Of the hundreds of objects that dozens of museum curators suggested, the magazine team had to choose fifty. That process, which proved to be agonizing, was guided by the desire to highlight objects in this issue representing different eras, from the first contacts between Indigenous peoples and Europeans until the end of the 20th century. In the pages of this special issue, the magazine team wanted to see objects that not only bear witness to the history of Quebec and its inhabitants, but also to the history of the Acadians and Métis. Well-known objects, such as the astrolabe attributed to Samuel de Champlain and made in 1603, alongside objects of which the general public is unaware, such as a cradle from the time of New France made of pine and cherry and decorated with flowers that members of the Kahnawake Mohawk community painted on it. In these pages, we discover objects representing, sometimes surprisingly, political life, such as a dinnerware set decorated with the fleur-de-lys, created in 1947 for the Café du Parlement in the National Assembly building in Quebec City. We also see objects associated with daily life, even very private life, a fine example of which is a bonnet an Acadian woman wore before the deportation of 1755.

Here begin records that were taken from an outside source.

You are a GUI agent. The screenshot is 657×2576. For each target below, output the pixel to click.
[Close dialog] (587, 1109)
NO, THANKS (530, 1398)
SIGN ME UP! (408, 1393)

For a long time, in their research on written sources, university historians have tended to prioritize official and familial correspondence, diaries, military/political treaties and government publications. However, now some researchers are specializing in the analysis of iconographic sources: paintings, photographs and publicity. Furthermore, a small number of historians have started analysing material culture, usually the bailiwick of art historians, museologists, archaeologists and anthropologists. In fact, a fruitful collaboration between museologists and historic researchers is exactly what made the production of this special issue possible.

The 50 objects that are the subject of these pages are as diverse as the 37 museums and conservation facilities that house them. Château Ramezay, Saint Boniface Museum, Musée de la Gaspésie and Musée des Ondes Émile Berliner are institutions with different mandates and audiences where they have acquired objects and collections over the past decades and even centuries. Sometimes those objects are particular donations from the long-time residents of the area, local history fans, collectors and antique dealers. Sometimes they are objects that the members of a group have acquired and conserved, such as those in the collection of the Musée Royal 22e Régiment in Quebec City, or of women’s religious congregations, such as the objects at the Musée des Hospitalières de l’Hôtel-Dieu de Montréal and Monastère des Augustines in Quebec City.

For several decades, North American museum personnel have been pondering the provenance of their collections of Indigenous objects and the manner in which those objects (artifacts, paintings, photographs and even human body parts) have been acquired. As in other institutions across the country, the personnel of the McCord Museum in Montreal are committed to a process of decolonizing their practices. As curator Jonathan Lainey explains in his text published in this special issue, the people at the McCord Museum are actively working to give more space to Indigenous voices and perspectives. For both the conservation and showcasing of First Peoples’ material culture, McCord Museum personnel are convinced of the importance of respecting the protocols and concerns of communities of origin. In that regard, they rely on collaboration with Indigenous community members and the co-construction of knowledge and know-how.

As art historian Ruth Phillips commented, historic artifacts are “witnesses” of the past. Although they are taken out of their production and handling context and stored in institutions behind glass, they still talk to us and tell us grand and humble stories that intrigue us, inform us and maybe even move us.